* **Dataset rows**:
##############################
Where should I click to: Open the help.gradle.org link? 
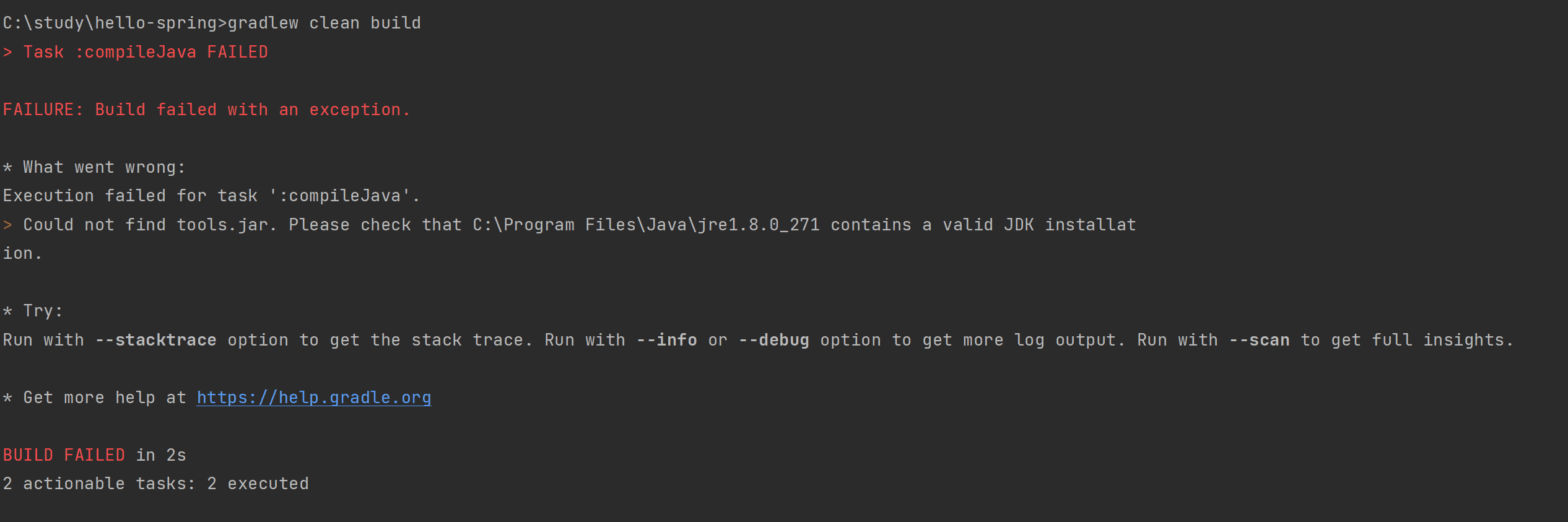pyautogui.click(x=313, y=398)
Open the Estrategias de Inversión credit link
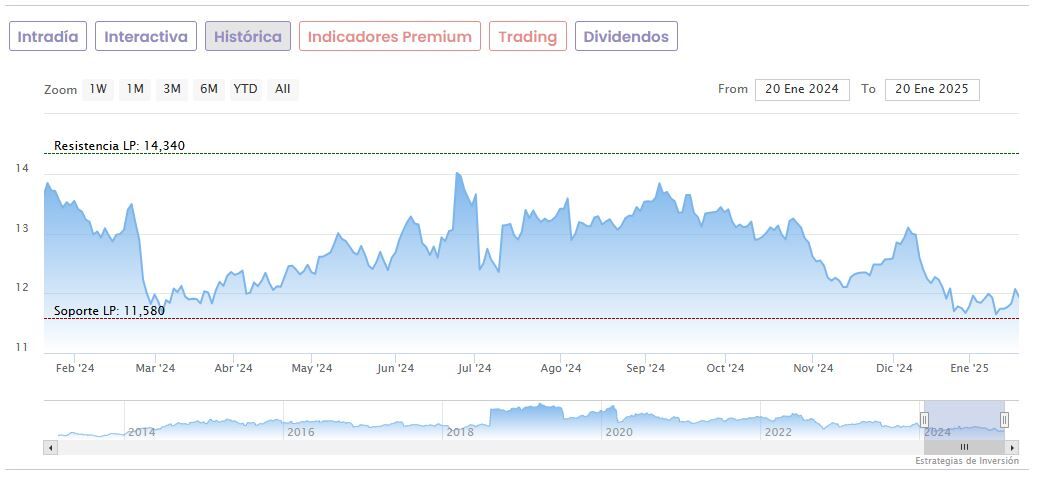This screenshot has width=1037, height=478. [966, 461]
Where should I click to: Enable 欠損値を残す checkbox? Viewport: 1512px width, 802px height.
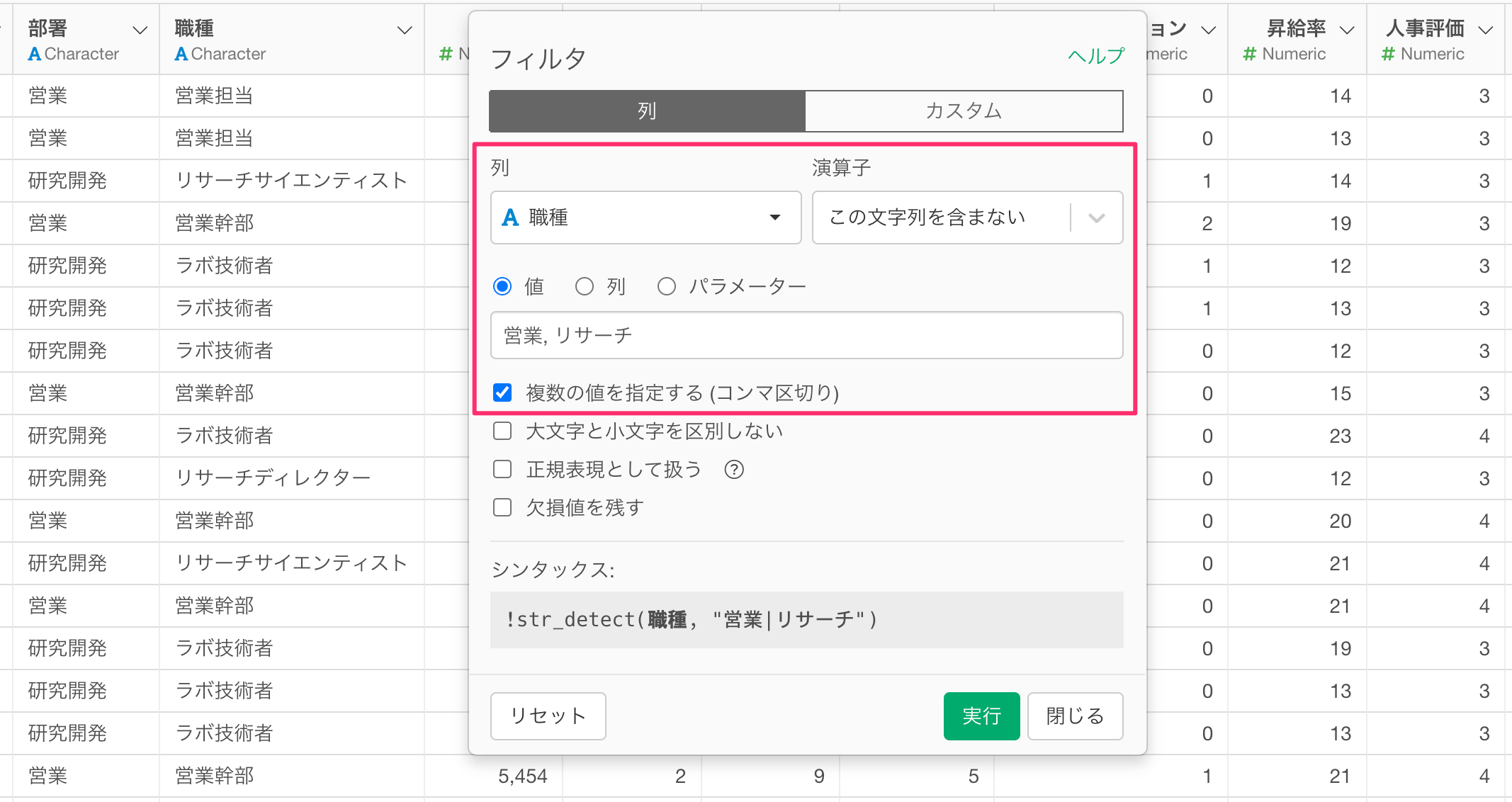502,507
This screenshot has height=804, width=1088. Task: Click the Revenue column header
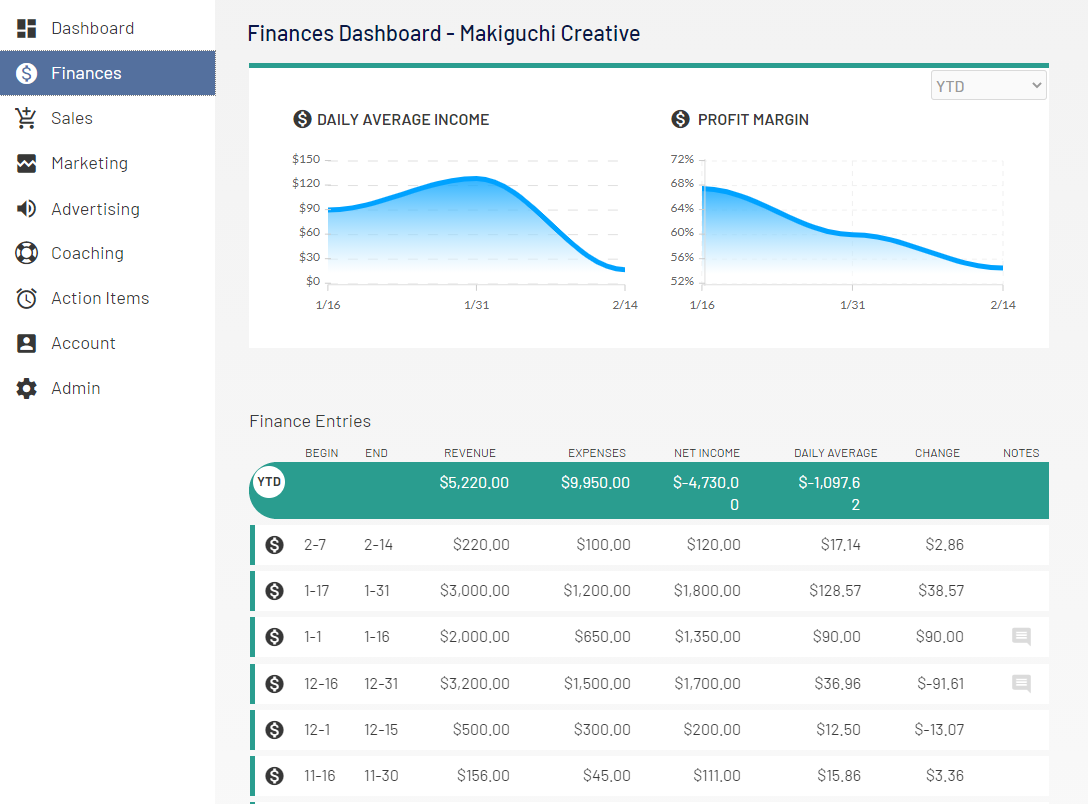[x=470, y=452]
##############################
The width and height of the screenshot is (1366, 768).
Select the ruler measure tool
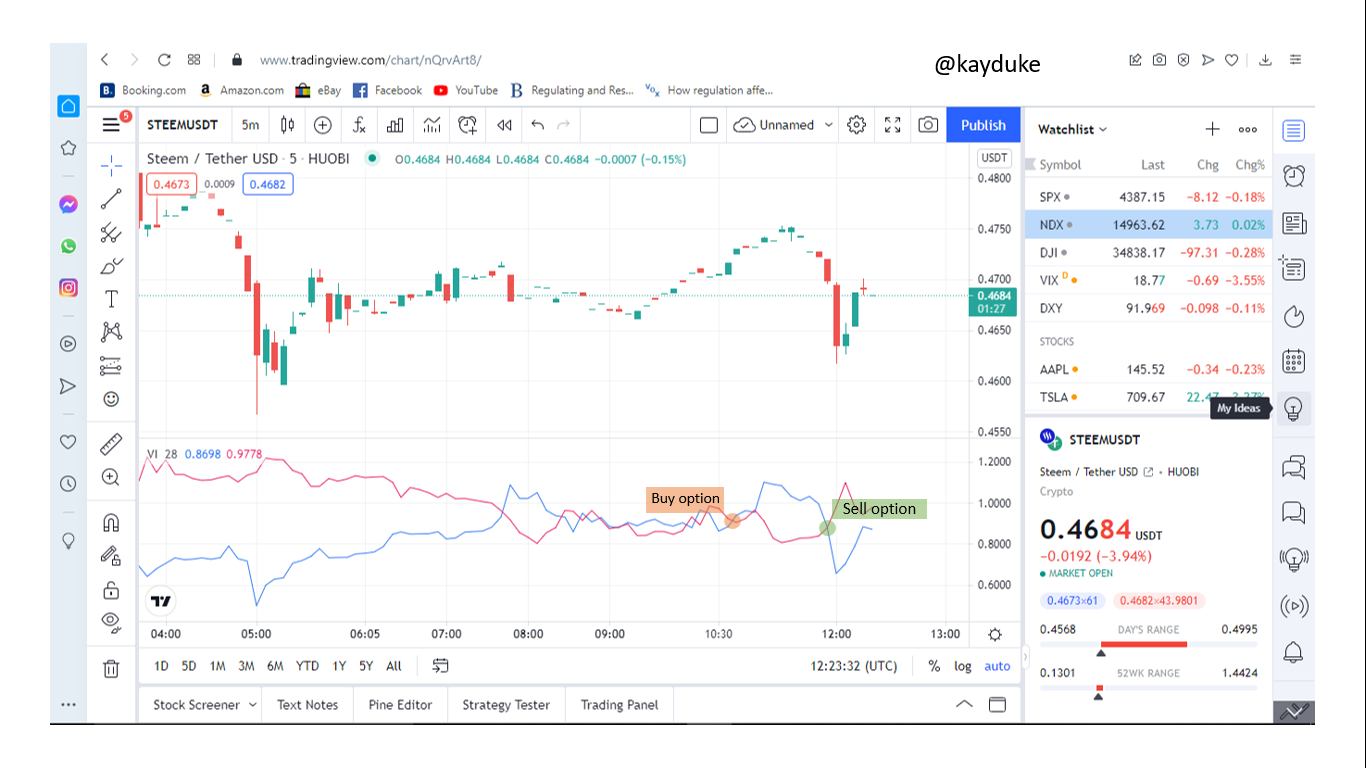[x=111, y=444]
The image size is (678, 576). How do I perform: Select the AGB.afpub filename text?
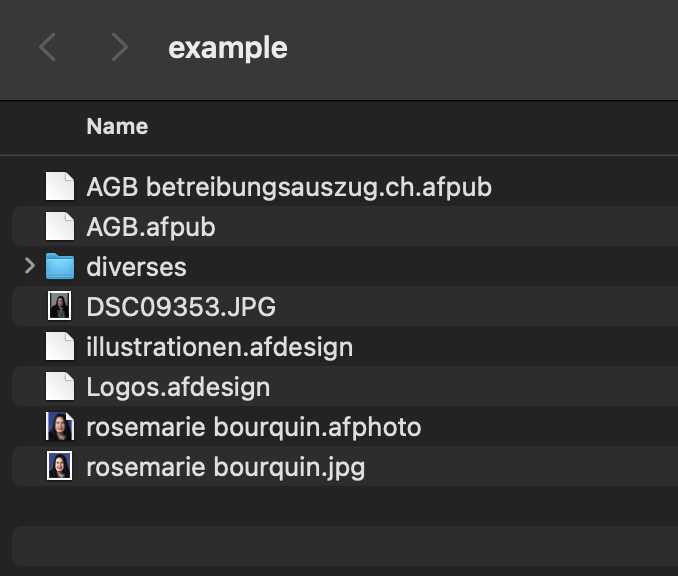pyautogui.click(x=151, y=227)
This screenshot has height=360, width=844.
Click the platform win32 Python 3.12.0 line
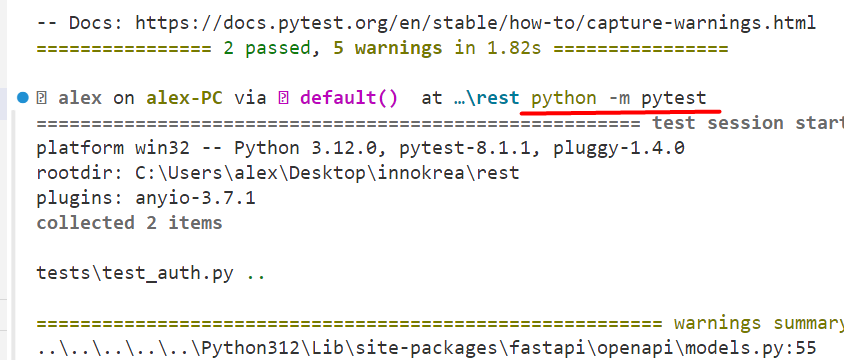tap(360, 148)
##############################
Lay out the lines of the listing above as a JSON list of strings, one string per line. Begin at the line that has "Where should I click to: Open", stop after the line that has "[x=470, y=452]", skip blank lines, and leave the pictures out.

* **Result for this exercise**:
[
  "Where should I click to: Open the help.gradle.org link? ",
  "pyautogui.click(x=313, y=398)",
  "Open the Estrategias de Inversión credit link",
  "This screenshot has width=1037, height=478. [966, 461]",
  "Where should I click to: Enable 欠損値を残す checkbox? Viewport: 1512px width, 802px height.",
  "502,507",
  "This screenshot has height=804, width=1088. Task: Click the Revenue column header",
  "[x=470, y=452]"
]